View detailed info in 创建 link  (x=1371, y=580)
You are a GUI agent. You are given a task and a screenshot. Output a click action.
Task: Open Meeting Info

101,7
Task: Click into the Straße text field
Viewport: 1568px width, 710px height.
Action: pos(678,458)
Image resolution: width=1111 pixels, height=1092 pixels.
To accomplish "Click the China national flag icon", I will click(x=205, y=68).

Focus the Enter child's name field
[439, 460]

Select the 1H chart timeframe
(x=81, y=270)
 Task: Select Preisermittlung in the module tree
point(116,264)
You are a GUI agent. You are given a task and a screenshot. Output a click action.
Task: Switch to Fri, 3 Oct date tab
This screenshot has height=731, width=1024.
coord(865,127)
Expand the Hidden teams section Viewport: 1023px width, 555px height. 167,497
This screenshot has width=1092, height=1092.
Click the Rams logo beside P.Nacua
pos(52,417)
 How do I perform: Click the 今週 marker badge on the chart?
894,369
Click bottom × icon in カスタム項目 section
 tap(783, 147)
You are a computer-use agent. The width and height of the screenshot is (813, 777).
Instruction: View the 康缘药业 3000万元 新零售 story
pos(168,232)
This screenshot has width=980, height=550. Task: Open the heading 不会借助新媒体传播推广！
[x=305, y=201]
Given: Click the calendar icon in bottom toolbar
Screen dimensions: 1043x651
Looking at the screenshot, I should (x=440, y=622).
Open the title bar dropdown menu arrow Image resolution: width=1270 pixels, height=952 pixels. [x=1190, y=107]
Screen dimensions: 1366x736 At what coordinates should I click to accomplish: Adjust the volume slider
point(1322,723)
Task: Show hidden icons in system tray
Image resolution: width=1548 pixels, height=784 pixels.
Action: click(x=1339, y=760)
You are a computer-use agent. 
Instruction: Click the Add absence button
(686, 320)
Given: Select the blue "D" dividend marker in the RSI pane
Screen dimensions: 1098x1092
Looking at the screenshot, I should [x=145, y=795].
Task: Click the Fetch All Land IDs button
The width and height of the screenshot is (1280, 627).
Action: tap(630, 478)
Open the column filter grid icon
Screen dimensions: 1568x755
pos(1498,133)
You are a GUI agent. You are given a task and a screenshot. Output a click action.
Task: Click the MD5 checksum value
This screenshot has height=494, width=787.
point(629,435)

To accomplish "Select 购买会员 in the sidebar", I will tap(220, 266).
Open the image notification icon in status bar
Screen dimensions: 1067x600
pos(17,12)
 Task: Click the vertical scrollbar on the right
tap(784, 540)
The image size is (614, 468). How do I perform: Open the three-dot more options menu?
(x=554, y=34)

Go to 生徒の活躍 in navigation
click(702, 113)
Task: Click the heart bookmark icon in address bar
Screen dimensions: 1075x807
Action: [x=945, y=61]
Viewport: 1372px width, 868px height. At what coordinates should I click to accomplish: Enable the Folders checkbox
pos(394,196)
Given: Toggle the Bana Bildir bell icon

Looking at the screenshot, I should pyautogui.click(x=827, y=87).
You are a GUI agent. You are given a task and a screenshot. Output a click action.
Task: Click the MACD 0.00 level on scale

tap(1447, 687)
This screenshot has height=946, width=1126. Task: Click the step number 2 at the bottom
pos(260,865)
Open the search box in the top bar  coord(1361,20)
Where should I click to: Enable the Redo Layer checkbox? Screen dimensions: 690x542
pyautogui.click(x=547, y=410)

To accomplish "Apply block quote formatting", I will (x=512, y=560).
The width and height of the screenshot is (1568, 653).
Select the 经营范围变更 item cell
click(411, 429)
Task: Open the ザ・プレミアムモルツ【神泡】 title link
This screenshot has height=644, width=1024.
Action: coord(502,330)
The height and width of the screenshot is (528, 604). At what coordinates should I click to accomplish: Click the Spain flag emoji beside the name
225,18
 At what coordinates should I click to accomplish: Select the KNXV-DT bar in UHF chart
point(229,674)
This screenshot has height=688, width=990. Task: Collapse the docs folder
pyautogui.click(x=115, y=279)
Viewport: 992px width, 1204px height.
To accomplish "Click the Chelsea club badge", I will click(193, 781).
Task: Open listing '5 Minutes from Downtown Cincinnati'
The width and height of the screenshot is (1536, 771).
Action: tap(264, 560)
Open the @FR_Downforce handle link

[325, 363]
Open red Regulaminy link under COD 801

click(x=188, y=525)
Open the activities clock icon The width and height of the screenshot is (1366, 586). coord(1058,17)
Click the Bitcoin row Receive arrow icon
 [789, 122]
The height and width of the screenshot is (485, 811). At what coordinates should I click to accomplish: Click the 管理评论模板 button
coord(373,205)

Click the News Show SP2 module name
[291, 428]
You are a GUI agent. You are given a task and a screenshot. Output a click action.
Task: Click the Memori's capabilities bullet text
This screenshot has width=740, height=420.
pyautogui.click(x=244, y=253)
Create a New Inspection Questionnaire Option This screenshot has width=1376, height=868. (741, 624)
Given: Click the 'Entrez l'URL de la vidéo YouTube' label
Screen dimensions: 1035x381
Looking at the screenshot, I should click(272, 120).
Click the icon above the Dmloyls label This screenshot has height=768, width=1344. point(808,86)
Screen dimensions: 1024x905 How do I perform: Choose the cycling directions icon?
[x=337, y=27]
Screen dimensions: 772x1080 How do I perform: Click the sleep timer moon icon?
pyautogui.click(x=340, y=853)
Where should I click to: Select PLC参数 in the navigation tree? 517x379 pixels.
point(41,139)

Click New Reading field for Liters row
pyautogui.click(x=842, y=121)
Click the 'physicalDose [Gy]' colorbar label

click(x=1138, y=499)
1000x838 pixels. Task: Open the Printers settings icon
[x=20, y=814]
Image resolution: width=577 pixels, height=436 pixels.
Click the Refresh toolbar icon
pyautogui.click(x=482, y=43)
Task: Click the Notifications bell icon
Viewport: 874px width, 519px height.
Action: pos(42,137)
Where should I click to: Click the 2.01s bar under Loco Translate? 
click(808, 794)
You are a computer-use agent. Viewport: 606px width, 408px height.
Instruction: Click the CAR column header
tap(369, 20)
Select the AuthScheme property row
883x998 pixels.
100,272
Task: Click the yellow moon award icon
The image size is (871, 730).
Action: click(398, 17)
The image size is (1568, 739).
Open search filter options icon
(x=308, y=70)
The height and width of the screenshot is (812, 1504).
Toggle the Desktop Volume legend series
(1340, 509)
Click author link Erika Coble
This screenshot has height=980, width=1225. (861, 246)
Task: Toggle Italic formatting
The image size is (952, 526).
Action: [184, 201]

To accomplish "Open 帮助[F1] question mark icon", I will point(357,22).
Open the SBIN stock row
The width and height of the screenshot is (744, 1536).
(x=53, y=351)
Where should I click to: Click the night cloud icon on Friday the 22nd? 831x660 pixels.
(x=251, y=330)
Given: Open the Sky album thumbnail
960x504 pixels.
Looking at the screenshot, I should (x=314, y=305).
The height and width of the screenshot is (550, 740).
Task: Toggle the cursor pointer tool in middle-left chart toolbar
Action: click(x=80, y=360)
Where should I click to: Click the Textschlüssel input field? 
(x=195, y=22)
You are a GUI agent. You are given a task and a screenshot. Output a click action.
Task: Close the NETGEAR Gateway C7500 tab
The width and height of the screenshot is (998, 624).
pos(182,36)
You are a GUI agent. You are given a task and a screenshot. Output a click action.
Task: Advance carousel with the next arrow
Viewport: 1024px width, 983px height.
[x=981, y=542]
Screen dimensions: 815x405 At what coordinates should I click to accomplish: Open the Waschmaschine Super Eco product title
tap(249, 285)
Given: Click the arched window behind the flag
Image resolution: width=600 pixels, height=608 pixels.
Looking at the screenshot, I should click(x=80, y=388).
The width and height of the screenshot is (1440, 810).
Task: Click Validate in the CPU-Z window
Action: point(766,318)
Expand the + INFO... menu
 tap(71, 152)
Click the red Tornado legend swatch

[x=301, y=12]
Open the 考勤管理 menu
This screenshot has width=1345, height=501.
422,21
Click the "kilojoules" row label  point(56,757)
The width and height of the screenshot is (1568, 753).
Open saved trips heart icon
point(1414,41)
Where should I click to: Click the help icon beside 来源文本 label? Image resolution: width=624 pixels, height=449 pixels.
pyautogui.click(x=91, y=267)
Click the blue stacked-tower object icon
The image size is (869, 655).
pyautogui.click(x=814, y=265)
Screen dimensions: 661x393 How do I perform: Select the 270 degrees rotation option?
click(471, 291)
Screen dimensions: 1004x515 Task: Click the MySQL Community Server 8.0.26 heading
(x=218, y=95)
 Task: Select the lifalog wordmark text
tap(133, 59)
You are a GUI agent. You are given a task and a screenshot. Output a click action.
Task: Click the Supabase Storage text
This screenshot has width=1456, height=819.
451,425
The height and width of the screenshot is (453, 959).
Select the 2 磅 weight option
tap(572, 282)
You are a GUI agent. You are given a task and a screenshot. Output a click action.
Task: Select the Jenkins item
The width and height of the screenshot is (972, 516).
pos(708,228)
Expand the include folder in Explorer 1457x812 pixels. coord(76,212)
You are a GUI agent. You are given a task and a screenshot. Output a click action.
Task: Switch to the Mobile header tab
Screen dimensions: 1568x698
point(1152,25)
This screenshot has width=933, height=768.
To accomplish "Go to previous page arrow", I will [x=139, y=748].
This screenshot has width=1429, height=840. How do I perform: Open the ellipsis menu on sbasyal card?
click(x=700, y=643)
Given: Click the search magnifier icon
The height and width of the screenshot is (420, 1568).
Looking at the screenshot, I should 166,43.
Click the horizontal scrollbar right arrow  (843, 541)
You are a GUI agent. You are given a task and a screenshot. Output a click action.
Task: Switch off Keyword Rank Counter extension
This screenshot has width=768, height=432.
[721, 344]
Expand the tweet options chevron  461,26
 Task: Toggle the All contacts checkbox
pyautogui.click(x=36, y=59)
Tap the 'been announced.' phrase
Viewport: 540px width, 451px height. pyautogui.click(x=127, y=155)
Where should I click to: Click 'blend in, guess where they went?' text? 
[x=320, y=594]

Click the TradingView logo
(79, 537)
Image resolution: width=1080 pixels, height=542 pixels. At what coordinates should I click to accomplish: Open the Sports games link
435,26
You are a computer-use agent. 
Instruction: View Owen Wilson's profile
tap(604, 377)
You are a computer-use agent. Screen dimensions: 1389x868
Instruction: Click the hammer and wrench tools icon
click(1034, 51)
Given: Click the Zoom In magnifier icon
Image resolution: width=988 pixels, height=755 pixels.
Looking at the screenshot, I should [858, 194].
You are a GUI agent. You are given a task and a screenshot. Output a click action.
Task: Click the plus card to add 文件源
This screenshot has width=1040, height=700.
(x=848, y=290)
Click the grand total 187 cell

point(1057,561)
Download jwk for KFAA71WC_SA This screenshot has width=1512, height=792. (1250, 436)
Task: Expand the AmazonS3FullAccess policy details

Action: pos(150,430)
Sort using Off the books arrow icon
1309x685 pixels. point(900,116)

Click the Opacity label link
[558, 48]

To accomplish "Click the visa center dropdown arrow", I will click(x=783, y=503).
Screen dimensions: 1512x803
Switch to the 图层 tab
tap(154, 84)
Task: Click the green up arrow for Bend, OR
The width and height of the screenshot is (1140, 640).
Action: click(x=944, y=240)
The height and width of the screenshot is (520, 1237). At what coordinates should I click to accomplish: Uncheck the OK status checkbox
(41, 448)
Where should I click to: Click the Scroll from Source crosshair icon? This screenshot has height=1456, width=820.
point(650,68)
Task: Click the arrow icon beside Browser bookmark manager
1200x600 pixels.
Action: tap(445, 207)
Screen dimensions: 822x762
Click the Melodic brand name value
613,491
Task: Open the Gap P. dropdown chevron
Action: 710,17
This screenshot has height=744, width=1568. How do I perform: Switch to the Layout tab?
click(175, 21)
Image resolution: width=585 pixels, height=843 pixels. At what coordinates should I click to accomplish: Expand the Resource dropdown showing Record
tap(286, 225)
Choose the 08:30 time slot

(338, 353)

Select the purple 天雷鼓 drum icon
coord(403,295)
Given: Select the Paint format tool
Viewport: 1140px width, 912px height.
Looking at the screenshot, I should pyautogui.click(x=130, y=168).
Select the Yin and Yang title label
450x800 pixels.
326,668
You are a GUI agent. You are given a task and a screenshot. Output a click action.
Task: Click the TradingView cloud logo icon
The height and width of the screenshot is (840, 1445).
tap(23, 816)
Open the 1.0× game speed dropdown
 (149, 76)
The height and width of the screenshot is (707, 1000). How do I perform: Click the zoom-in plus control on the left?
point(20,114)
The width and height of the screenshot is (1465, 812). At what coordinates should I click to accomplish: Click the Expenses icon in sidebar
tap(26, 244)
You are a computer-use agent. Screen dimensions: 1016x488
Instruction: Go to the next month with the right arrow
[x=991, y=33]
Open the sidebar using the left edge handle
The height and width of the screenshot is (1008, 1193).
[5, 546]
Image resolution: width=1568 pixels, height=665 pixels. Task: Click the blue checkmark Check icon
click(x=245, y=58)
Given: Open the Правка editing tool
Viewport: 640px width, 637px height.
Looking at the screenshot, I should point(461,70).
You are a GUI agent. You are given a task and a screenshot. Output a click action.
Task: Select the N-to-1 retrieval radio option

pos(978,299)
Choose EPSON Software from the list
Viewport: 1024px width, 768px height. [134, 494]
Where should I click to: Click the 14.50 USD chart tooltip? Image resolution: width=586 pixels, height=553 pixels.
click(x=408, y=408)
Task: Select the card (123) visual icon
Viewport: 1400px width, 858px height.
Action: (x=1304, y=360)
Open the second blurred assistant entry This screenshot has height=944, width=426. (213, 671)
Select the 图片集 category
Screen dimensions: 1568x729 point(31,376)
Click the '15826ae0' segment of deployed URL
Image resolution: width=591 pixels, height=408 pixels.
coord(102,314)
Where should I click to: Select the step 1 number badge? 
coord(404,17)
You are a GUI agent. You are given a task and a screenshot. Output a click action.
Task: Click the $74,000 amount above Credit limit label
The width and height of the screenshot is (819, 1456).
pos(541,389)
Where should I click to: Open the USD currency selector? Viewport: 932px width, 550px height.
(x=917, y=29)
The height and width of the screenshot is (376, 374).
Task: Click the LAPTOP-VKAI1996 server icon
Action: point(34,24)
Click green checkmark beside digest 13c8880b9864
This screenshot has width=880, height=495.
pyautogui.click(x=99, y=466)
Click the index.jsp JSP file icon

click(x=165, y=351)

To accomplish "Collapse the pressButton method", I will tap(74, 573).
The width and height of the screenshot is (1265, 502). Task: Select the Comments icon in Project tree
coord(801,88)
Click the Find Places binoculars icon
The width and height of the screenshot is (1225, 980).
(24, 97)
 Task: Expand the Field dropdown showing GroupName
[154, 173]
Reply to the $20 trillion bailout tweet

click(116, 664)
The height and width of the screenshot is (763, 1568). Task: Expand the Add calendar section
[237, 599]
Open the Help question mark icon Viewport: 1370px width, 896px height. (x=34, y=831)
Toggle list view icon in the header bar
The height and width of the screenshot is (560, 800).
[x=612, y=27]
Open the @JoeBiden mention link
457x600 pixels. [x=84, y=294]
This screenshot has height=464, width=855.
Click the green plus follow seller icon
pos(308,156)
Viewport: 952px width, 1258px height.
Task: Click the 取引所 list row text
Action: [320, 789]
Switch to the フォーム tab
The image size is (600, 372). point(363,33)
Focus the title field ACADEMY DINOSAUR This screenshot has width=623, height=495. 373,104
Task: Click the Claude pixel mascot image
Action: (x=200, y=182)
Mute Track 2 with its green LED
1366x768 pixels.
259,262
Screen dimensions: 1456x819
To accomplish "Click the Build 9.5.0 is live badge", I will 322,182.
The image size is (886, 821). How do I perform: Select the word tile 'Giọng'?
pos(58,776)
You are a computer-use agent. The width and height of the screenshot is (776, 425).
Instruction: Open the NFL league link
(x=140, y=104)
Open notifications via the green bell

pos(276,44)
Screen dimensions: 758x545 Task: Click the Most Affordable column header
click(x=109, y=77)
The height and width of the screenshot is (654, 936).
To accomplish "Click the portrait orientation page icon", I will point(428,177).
□ □ □ □
Problem requirements:
Nothing but the lines from the beginning of the records through the line with "Given: Click the calendar" should appear, each printed exactly.

Answer section:
View detailed info in 创建 link  (x=1371, y=580)
You are a GUI agent. You are given a task and a screenshot. Output a click action.
Task: Open Meeting Info

101,7
Task: Click into the Straße text field
Viewport: 1568px width, 710px height.
Action: pos(678,458)
Image resolution: width=1111 pixels, height=1092 pixels.
To accomplish "Click the China national flag icon", I will click(x=205, y=68).

Focus the Enter child's name field
[439, 460]

Select the 1H chart timeframe
(x=81, y=270)
 Task: Select Preisermittlung in the module tree
point(116,264)
You are a GUI agent. You are given a task and a screenshot. Output a click action.
Task: Switch to Fri, 3 Oct date tab
This screenshot has height=731, width=1024.
coord(865,127)
Expand the Hidden teams section Viewport: 1023px width, 555px height. 167,497
This screenshot has width=1092, height=1092.
Click the Rams logo beside P.Nacua
pos(52,417)
 How do I perform: Click the 今週 marker badge on the chart?
894,369
Click bottom × icon in カスタム項目 section
 tap(783, 147)
You are a computer-use agent. The width and height of the screenshot is (813, 777).
Instruction: View the 康缘药业 3000万元 新零售 story
pos(168,232)
This screenshot has width=980, height=550. Task: Open the heading 不会借助新媒体传播推广！
[x=305, y=201]
Given: Click the calendar icon in bottom toolbar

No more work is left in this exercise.